++++ Material provided

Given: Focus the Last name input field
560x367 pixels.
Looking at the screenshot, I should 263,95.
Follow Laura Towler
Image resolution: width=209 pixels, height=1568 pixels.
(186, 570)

++++++++

Task to carry out → Line by line, reproduce the records above exactly.

Solved problem →
Given: Focus the Last name input field
560x367 pixels.
Looking at the screenshot, I should 263,95.
Follow Laura Towler
Image resolution: width=209 pixels, height=1568 pixels.
(186, 570)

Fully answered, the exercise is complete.